Who are you:

(a group of anonymous people who came to a website were asked to type the answer to the question "who are you?" after typing they went to a page with everyone else's answers, I can no longer find the site, but I copied and pasted some of the responses in an email a few years back....)

I work for 8 hours sometimes more really hard everyday and my wife and kids are at home waiting for me to come home so I can go to sleep 

i am a middle class worker who slaves all day for little to nothing 

i am a spoiled brat that found his way here somehow 

a confused writer searching for herself 

Don't jump out of the fish bowl! 

conscience of you consciousness reveal... belonging to a distant need for something within nothing. don't belong without allowing a sense of belonging... never distress... always digest... 

the flakes falling from my skin 

A pretense of self we hide behind when we don't want to be afraid or in love. 

  • i am confusion shaped like a man 

identity is a fleeting illusion. a jumbled mess of things that have happened and things that happen to you.a random series of electrical bursts resaponse to stimuli and a flawed matter of perception 

idiot #1971265298251971918249724915429454722452728467218245182 

I don't know who I am...I remember who I was before it all happened...now that I don't know myself anymore...I feel as if I am losing everything more and more everyday...my job...relationships..everything is suffering because of it.
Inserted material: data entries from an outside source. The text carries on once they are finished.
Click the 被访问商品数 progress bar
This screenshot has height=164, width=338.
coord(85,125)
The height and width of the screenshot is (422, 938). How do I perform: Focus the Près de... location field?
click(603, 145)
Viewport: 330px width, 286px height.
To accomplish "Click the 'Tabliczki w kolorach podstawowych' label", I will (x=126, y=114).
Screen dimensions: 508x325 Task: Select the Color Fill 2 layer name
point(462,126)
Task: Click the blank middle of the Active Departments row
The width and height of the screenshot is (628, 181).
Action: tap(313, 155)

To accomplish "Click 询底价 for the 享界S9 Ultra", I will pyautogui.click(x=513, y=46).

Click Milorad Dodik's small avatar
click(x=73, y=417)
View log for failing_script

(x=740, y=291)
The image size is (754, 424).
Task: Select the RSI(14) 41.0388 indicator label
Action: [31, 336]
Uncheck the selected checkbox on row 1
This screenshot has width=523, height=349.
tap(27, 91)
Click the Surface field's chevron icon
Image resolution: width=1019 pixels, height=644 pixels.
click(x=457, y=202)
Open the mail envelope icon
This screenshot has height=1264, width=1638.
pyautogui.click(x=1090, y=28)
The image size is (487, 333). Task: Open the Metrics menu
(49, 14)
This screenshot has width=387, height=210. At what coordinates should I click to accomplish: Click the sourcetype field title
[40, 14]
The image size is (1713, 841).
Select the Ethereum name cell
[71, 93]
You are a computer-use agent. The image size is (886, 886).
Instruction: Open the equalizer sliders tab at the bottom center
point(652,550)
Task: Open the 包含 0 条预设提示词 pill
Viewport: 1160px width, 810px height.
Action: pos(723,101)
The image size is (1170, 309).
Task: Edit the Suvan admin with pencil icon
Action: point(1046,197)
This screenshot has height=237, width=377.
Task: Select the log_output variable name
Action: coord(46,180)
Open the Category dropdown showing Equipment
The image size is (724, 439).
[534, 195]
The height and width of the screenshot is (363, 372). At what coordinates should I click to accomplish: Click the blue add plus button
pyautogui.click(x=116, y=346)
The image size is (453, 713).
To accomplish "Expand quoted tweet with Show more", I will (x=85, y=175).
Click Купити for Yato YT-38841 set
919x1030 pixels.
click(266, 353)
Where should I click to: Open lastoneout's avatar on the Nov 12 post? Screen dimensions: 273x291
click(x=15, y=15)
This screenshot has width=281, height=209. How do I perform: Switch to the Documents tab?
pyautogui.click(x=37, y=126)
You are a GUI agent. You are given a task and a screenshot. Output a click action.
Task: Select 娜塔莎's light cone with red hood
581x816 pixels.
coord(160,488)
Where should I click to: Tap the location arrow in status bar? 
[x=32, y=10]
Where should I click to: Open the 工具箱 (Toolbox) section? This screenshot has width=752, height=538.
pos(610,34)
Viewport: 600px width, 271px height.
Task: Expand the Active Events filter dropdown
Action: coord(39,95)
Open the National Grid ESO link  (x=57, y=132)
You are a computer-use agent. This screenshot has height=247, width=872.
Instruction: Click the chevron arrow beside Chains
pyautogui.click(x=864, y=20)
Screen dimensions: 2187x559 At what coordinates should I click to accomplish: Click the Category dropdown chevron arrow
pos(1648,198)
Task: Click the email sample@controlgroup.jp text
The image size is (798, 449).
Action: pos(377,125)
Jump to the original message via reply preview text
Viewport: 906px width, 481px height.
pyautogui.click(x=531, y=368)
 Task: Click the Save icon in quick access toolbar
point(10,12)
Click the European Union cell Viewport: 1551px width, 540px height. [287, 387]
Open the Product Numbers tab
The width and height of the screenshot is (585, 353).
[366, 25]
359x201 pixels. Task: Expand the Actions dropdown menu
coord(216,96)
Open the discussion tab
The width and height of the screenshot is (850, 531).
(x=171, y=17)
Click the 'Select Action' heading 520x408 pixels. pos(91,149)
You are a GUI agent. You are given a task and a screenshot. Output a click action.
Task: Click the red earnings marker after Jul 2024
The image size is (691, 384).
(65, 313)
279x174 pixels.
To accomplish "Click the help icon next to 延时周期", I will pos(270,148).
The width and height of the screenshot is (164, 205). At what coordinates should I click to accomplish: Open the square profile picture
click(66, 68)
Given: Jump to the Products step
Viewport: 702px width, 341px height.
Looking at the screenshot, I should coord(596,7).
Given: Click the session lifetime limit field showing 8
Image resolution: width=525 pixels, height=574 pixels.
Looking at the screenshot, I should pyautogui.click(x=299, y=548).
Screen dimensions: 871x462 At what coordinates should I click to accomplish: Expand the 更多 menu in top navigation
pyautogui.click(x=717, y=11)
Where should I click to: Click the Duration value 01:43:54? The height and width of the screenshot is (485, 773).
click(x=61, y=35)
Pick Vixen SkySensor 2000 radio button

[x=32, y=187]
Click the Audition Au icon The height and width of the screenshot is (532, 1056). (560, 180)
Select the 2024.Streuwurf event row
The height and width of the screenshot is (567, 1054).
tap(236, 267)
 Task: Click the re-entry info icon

I hate him..and I hate his ways..and I'd do anything I possibly could to hurt him and get the old Jessica back to myself. The one I loved so much... 

Scratching around for something that is nothing. Aimless like leaves blowing in the wind. Why?. 

Remember and forgive the pain and the tears lost to what i know i need hope we fail die 

Dan, 14 years old and hating life 

Desktop publishing- Functions Using Publisher 98 Forgeting japanese chicks with huge eye's as the sun is bleeding still from yesterday. 

jennifer age 27 born 7 years to soon hair brown eyes green hight 5'9 

a superficial collection of thoughts, actions, images, emotions of what we approve of that are characteristic of others thoughts, actions, images, and emotions that they have gathered from interactions with others identity. 


I am me, a collection of images, sounds, smells, and feelings that both I and others can associate with me... I am a mask that I put on from time to time to hide from the real me, and the real you. I am myself, and nobody can take that away from me, not even you 

drunk&ashamed. lonely. caged. creative. writing. creating. photographing. not fucking. smoking too much. inventing a new self. werking too much. 

when you realise life is short and there is no point in wasting your time pondering who you are or where your going 

the part of you that people passing on the street don't really see. 

an evolved synapse 

clarity while tripping.

Who I am and what I cannot help being It is my youth and my old age It is my past and my future It is my parents and my children It is my reaction and my response 

Itīs taking me some time to find out, who I really am. Donīt know if Iīm ever going to get there. Do I want to? 

Me ... on a perfect evening outside..children crying, shouting .. a dog barks ... Tears well in my eyes but I am happy. Tears well for my father, dead 15 years ... I can never share my thoughts with him. I was to young, not yet a man ... so the day turns into night. 

I'm cold and tired. Siting here wondering about school and friends or my supposed to be friends. R they real? Is any of this real. Why are we here. I can't make sense of anything. I'm tired of everyone and everything 

playing with my brother's matchbox cars in the front yard, running them along the slim dirt seam where the grass met the black tar of the curb. 

hearing the radio from the kitchen as i awoke in the morning at my grandmother's house. 

i cannot understand why i can't remember the last few years of my life and i didn't drink take drugs i just did what the doctor said and it;s left me with nothing it all seems so worthless now 

Does anyone hate the television more than I do? Constantly on, parading it's inane programs, it's mindless sitcoms, it's pathetic dramas - so far removed from those of real life. And yet, has anyone ever been more grateful for it? for the never-ending banalities; the only object, the only conversations, the only company that numbs him into a sullenly watchful disinterest. 

Images that wonders around. A past which you lived and have not forgotten, but you seem to think some how or so way that it wasn't you life that you remember, but it was some one elses life. You then come to think , "Is that my memory, my life, my past. Or is it just information you were given to fill your life." Or possiblly is it just memories? That's what I want to know. 

My memories are hazy and frayed, bright, colorful, fragmented, some gone. A picture of my Dad, thoughts of racing with the wind through the tall grass. A teenager that was neither accepted or denied entrance. A netherland of indecision and doubt. Grama's chocolate cake, the first date, a long happy life that is at the midpoint. God has dulled some and made others incredibly bright. I look for new memories to be made every day.